How to improve your AGENTS.md file ?

Insights from the First Empirical Study on Context Files for Coding Agents

Feb 27, 2026

The growing adoption of repository-level context files such as AGENTS.md or CLAUDE.md reflects a broader intuition in AI-assisted software engineering: that providing structured, high-level information about a codebase should improve the performance of coding agents. The logic appears straightforward. If an agent understands architectural constraints, directory structure, and workflow conventions in advance, it should be able to navigate the repository more efficiently and produce higher-quality modifications.

However, the recent paper “Evaluating AGENTS.md: Are Repository-Level Context Files Helpful for Coding Agents?” (arXiv:2602.11988) offers a first careful empirical evaluation of this assumption.

Its findings suggest that the relationship between added context and improved performance is far more delicate than commonly believed.

What the paper actually tested

The authors evaluate coding agents under three controlled conditions:

No repository-level context file.
An LLM-generated AGENTS.md created using recommended prompting practices.
A developer-written AGENTS.md drawn from real repositories.

The evaluation spans two complementary benchmarks:

SWE-bench Lite (a standardized bug-fixing benchmark).
A newly constructed benchmark AgentBench consisting of 138 real GitHub issues from repositories that already include AGENTS.md files.

The study measures not only task success rates but also inference cost (token usage) and behavioral characteristics such as file exploration patterns and reasoning depth.

This design allows the authors to separate intuition from measurable performance.

The main findings

The results are instructive:

LLM-generated context files frequently reduce task success rates relative to the no-context baseline.
Developer-written context files provide, at best, modest improvements.
Both types of context files increase inference cost by approximately 20%.

Importantly, the performance degradation observed with LLM-generated files does not stem from agents ignoring them. On the contrary, agents actively process and follow the instructions provided. The difficulty arises because additional instructions often expand the agent’s search space rather than constraining it.
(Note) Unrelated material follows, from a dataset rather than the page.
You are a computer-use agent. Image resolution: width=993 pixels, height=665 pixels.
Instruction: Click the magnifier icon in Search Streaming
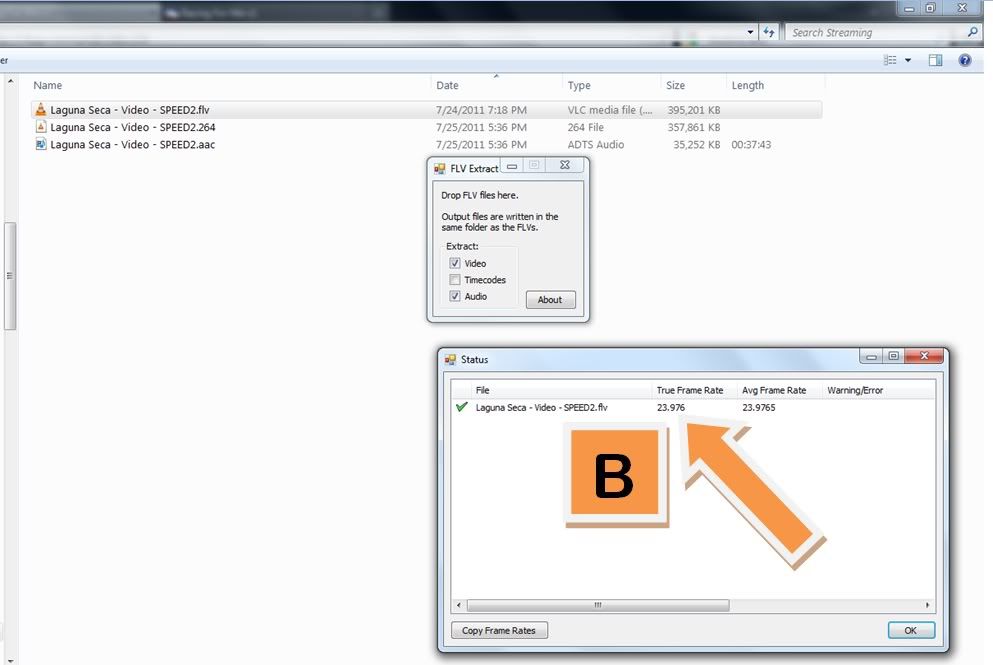(973, 32)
In effect, the added context increases computational effort without proportionally reducing uncertainty about the solution.

Why additional context can degrade performance

The mechanisms identified in the paper are conceptually straightforward but practically significant.

1. Redundant information

When AGENTS.md reiterates architectural details, directory descriptions, or conventions that are already evident from the repository structure, the agent must still allocate tokens to process this information. Unlike human readers, large language models do not selectively skim redundant prose. Every token consumes attention and contributes to context length.

If the repeated information does not reduce uncertainty about the task, it simply adds computational overhead.

2. Overly broad procedural guidance

Many context files include general advice such as “explore the repository thoroughly,” “run comprehensive tests,” or “respect architectural boundaries.” While reasonable for human developers, such guidance can increase the effective branching factor of an agent’s search process. Agents tend to operationalize these instructions literally, opening more files, running more test cycles, and expanding reasoning trajectories even when the task is localized.

The result of verbosity is greater computational effort without guaranteed improvement in solution quality.

3. Context as competing resource

Language models operate within finite context windows and practical token budgets. Every token devoted to meta-information about the repository is a token not devoted to reasoning about the specific issue at hand. The study suggests that context files must therefore be evaluated not only in terms of informational content but also in terms of opportunity cost.

Use tokens only for information that is unique and meaningfully reduces uncertainty.

When context files actually help

The paper does not argue that repository-level context is inherently detrimental. Rather, it demonstrates that context is beneficial primarily when it contains information that cannot be cheaply inferred from the code itself.

In experiments where repository documentation was reduced or removed, context files became more helpful. This finding is conceptually important. It indicates that context is most valuable when it compensates for missing structural or operational signals.

The decisive criterion, therefore, is not volume or repetition but informational leverage.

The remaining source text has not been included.